Chemical and physical data
- Formula: C_{23}H_{29}N_{3}O_{4}S_{2}
- Molar mass: 475.62 g·mol^{−1}
- 3D model (JSmol): Interactive image;
- SMILES CCCCOC(=O)NS(=O)(=O)C1=C(C=C(S1)CC(C)C)C2=CC=C(C=C2)CN3C=CN=C3;
- InChI InChI=1S/C23H29N3O4S2/c1-4-5-12-30-23(27)25-32(28,29)22-21(14-20(31-22)13-17(2)3)19-8-6-18(7-9-19)15-26-11-10-24-16-26/h6-11,14,16-17H,4-5,12-13,15H2,1-3H3,(H,25,27); Key:XTEOJPUYZWEXFI-UHFFFAOYSA-N;

= Buloxibutid =

Chemical compound

Buloxibutid is an investigational new drug that is being evaluated to treat COVID-19 infections.
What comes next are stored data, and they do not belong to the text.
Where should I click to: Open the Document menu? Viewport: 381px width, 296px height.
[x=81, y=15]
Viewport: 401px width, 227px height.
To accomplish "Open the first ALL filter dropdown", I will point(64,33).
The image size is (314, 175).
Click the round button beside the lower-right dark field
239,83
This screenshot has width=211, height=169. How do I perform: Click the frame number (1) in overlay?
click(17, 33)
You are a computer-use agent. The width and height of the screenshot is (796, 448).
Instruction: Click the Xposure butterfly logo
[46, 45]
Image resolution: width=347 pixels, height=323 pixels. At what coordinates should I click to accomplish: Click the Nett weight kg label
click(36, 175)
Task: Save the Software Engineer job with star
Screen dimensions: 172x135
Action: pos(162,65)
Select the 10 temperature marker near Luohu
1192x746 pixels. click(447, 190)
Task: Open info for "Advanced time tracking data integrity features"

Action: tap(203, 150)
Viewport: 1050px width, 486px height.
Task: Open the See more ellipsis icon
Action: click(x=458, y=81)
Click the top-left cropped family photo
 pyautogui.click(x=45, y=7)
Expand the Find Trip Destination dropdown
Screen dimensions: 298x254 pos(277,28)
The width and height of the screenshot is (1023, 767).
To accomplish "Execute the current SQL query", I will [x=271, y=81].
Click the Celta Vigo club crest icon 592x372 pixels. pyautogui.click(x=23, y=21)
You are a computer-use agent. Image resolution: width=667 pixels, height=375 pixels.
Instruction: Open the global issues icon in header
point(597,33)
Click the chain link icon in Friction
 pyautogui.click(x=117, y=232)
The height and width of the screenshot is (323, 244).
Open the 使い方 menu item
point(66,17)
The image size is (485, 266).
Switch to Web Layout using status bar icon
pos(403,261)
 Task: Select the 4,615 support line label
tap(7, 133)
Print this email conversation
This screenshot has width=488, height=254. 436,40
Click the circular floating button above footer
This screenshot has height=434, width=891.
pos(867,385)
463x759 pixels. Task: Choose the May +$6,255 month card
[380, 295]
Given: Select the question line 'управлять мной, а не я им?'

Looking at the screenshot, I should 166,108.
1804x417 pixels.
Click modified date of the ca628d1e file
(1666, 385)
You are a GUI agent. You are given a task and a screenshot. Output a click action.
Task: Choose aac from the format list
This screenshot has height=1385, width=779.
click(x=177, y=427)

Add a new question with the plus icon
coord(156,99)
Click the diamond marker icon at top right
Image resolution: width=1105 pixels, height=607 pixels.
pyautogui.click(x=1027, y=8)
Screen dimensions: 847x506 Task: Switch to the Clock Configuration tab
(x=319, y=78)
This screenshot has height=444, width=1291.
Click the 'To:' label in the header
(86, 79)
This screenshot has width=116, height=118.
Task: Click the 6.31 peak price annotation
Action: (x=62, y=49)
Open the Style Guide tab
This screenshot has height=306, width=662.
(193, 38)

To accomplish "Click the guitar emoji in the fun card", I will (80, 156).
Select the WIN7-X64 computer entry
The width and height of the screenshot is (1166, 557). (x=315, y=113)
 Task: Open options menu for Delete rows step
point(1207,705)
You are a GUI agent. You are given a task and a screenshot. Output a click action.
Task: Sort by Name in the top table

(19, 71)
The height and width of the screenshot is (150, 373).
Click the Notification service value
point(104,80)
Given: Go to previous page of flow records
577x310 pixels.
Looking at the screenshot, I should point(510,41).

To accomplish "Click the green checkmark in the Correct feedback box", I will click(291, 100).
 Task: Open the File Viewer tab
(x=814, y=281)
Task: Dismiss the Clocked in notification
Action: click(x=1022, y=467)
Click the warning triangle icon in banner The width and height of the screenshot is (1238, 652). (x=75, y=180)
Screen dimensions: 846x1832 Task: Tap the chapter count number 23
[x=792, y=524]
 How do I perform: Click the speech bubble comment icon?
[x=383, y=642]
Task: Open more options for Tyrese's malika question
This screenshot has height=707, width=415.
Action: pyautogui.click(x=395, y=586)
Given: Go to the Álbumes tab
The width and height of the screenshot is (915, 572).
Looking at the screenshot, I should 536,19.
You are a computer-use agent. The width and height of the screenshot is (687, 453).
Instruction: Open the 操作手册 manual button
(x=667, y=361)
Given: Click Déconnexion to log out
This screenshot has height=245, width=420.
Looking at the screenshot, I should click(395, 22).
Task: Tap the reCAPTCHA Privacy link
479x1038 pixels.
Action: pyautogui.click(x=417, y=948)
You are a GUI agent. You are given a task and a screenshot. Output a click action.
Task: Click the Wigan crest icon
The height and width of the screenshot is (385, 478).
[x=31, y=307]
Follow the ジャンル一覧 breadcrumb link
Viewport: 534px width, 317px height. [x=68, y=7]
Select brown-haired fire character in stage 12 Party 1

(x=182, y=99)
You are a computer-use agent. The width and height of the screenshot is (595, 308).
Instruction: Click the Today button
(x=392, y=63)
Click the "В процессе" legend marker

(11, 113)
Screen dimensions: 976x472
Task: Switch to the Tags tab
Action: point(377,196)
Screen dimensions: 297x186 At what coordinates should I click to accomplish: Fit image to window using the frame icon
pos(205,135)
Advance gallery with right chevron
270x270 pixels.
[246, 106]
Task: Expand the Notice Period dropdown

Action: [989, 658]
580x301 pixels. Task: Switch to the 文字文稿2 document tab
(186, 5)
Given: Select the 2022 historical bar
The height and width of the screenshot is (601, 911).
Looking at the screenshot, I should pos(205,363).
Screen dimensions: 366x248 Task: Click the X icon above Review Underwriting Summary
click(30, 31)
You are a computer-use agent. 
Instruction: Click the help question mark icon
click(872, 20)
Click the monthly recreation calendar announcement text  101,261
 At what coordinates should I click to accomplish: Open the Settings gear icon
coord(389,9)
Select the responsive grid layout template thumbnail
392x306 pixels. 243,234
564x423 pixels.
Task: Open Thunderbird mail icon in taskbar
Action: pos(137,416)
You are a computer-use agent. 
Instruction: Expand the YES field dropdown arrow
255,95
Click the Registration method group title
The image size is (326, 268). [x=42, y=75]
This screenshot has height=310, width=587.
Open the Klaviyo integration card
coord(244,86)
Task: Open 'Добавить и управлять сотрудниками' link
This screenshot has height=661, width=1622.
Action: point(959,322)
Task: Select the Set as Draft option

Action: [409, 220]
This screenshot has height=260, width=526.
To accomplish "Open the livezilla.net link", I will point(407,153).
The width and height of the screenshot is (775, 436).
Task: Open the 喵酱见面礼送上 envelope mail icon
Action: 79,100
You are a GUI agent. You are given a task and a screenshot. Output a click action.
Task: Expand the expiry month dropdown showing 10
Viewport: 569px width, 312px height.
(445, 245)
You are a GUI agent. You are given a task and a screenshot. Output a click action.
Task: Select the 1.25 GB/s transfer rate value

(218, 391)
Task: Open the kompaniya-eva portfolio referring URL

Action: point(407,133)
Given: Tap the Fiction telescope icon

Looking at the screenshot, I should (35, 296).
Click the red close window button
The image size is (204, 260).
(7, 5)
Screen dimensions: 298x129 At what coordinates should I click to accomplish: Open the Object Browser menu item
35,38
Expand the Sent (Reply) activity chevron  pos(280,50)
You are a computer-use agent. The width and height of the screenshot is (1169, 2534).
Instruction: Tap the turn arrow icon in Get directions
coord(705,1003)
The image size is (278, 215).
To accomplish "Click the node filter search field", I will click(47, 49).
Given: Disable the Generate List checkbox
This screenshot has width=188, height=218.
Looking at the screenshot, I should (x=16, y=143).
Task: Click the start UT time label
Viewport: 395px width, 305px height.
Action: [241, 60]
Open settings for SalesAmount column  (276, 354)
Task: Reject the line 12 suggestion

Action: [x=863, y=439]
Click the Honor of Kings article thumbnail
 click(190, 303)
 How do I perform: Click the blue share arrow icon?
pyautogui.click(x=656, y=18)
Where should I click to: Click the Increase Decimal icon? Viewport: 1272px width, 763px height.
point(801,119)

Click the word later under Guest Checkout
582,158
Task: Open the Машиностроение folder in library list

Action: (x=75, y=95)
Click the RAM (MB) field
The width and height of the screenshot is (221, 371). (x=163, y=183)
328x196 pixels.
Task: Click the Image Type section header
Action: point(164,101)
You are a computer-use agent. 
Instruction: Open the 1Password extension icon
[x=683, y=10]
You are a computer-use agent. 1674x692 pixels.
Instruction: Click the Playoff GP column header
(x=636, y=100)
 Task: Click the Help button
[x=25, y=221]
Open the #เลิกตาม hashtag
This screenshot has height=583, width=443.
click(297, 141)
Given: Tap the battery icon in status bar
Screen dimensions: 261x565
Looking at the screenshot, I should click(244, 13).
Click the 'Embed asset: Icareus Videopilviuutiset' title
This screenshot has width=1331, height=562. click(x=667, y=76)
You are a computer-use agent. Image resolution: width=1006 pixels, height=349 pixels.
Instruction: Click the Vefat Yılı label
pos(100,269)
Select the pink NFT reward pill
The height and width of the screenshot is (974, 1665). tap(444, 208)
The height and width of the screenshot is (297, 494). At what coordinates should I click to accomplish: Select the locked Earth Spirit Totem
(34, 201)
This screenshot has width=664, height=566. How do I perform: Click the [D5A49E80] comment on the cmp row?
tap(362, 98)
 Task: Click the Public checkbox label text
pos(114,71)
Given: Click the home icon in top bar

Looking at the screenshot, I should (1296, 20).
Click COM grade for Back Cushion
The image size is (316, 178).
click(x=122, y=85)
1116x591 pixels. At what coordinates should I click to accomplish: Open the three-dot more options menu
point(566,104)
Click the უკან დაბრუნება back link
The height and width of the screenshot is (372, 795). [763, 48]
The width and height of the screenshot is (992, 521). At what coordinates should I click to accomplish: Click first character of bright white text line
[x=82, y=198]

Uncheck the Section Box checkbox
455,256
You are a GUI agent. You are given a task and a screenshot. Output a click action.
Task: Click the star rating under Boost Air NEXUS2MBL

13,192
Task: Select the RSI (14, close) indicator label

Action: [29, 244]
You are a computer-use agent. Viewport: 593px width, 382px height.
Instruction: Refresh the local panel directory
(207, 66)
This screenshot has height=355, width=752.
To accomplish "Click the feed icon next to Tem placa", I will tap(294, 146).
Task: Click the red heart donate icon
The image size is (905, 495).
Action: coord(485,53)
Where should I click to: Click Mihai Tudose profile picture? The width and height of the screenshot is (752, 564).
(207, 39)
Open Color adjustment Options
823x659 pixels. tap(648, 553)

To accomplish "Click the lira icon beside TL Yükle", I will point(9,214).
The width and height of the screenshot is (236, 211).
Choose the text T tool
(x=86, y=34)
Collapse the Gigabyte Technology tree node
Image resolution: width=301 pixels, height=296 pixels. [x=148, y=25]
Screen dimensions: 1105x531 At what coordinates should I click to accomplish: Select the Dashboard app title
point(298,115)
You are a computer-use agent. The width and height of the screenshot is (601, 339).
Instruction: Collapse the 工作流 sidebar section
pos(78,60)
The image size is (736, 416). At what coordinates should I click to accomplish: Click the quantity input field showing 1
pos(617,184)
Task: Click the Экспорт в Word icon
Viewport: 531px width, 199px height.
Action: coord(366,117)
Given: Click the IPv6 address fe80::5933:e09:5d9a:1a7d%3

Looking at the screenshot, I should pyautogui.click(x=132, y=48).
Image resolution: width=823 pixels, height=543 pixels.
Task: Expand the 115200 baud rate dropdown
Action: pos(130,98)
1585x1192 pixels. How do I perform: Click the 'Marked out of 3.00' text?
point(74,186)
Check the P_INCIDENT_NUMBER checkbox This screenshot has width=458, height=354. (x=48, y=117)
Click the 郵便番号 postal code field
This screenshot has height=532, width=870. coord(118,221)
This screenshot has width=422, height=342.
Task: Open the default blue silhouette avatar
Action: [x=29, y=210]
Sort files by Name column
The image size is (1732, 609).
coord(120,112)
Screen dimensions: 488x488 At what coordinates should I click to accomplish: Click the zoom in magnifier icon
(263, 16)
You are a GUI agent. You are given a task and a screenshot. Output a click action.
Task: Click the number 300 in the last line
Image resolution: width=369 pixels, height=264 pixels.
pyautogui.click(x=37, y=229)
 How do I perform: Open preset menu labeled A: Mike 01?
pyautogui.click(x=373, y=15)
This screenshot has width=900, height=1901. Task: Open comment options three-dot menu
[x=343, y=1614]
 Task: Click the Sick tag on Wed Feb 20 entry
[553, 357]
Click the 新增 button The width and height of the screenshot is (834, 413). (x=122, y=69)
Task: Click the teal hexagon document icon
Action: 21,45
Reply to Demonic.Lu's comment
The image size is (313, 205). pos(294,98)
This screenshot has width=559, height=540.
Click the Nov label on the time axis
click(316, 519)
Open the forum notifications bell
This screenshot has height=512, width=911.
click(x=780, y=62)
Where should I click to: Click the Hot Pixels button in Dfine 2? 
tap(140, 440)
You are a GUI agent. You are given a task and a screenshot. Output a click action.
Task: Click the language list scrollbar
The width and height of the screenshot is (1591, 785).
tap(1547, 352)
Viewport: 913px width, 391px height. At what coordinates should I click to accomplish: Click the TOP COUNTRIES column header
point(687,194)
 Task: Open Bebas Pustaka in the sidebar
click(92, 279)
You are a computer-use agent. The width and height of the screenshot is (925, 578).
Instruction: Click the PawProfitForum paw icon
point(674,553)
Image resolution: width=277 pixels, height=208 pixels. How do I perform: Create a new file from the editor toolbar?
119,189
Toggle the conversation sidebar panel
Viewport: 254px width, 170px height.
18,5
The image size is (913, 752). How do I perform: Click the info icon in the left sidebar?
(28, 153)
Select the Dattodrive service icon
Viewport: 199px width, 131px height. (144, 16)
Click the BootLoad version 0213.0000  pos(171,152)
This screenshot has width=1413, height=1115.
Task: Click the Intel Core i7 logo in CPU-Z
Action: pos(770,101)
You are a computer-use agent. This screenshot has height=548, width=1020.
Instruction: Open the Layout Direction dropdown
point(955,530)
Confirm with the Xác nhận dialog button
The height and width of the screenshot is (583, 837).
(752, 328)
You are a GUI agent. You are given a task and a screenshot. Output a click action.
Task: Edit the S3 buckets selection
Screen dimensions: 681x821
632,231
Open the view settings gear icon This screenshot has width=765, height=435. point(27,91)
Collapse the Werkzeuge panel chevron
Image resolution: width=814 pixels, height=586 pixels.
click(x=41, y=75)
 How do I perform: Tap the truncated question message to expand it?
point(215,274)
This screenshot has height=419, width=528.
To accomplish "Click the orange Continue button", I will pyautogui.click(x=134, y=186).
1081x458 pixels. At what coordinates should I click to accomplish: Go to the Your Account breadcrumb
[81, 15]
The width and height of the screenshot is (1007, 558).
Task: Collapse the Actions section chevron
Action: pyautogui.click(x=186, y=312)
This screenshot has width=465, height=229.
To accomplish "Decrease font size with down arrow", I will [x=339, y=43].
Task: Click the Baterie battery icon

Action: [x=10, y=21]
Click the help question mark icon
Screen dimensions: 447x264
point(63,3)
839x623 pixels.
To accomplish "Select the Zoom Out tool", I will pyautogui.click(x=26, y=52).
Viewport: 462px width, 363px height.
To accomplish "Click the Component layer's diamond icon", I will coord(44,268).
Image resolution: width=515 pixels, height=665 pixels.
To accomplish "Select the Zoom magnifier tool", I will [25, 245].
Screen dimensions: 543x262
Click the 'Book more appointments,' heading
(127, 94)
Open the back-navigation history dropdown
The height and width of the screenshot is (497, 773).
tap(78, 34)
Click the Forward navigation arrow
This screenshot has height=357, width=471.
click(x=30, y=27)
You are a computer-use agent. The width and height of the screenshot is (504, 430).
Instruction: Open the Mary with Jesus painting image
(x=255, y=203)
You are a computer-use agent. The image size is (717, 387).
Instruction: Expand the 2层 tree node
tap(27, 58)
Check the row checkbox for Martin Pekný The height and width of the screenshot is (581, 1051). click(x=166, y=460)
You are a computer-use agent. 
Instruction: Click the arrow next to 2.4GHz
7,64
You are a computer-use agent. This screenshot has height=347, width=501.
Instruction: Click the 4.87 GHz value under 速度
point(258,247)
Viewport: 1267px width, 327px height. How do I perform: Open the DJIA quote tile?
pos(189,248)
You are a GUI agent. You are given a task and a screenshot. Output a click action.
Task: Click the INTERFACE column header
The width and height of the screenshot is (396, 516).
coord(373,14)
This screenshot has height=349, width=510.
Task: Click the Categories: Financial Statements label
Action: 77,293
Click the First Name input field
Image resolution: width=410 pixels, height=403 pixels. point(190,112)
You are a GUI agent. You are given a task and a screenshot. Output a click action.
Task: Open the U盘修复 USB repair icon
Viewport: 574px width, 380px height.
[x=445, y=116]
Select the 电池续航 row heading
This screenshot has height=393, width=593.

It is an angiotensin II receptor type 2 agonist. The drug was discovered and developed by Professor Anders Hallberg and colleagues at the University of Uppsala. As at late 2024 it was on large scale trials for treatment of lung fibrosis following successful small-scale trials. Development is supported by investment from Sanofi.